Of the 175 confirmed earth impact craters in the world, Kamil in southern Egypt may well be the best preserved, according to Clara Moskowitz, senior writer for SPACE.com. Usually craters on earth, compared to the moon or mars, for example, are subject to erosion and other environmental factors that either blow them away or fill them in.
The 148 foot wide Kamil crater, on the other hand, is so well sheltered that geophysicists tasked with verifying the crater in February 2010 could trace the stripes made by shattering debris.

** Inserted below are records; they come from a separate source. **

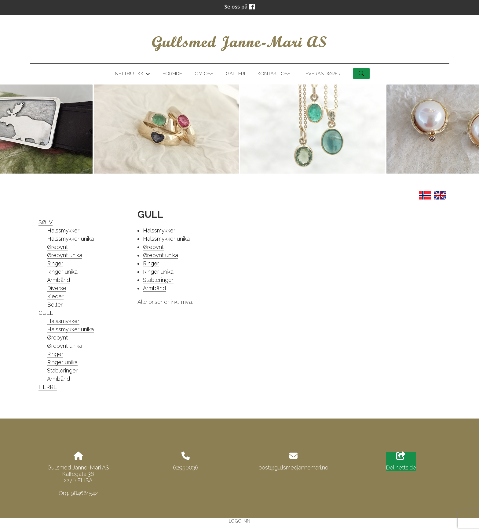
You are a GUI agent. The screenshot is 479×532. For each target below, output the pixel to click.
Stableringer (62, 370)
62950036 (185, 467)
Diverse (56, 288)
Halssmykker (63, 230)
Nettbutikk (132, 75)
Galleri (235, 74)
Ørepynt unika (64, 255)
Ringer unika (62, 271)
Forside (172, 74)
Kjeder (55, 296)
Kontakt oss (274, 74)
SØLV (45, 222)
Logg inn (239, 520)
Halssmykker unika (70, 238)
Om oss (204, 74)
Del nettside (401, 461)
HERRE (47, 387)
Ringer (55, 263)
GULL (45, 313)
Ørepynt (57, 247)
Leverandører (322, 74)
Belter (55, 304)
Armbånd (58, 280)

It was first discovered in 2008, via Google Earth.
“This crater is really a kind of beauty because it’s so well-preserved that it will tell us a lot about small-scale meteorite impacts on the Earth’s crust,” Luigi Folco, meteorite curator at the Museo Nazionale dell’Antartide in Siena, Italy, told Moskowitz.
When giant iron boulders crashes into the earth
Based on the crater’s size and shape, researchers calculated that it was probably “an iron meteorite about 4.3 feet (1.3 meters) in diameter traveling at 7,920 mph (11,732 kph),” writes Moskowitz, that slammed into the earth probably within the last few thousand years.
This impact event occurred “relatively recent[ly], in geological terms,” according to scientists, and could provide a lot of helpful information to prepare us for the possibility of a future event.
According to Folco, “small impacts are rather frequent on Earth — on the order of one event every 10 to 100 years,”… “studying this crater is a good opportunity for scientists to get to a correct assessment of the hazard small impacts pose to the Earth and to devise mitigation strategies.”
Browsing through google earth satelite images, Vincenzo de Michele, a former curator of the Civico Museo di Storia Naturale in Milan, Italy, first discovered the crater, while Folco published details from the verification trip in February in the 23 July issue of Science.
Objects crash through the earth’s atmosphere fairly regularly, according to SPACE, and though they usually burst in flames over the ocean, they are still a decent threat; it’s worth reminding ourselves that nature reigns supreme over everything we do.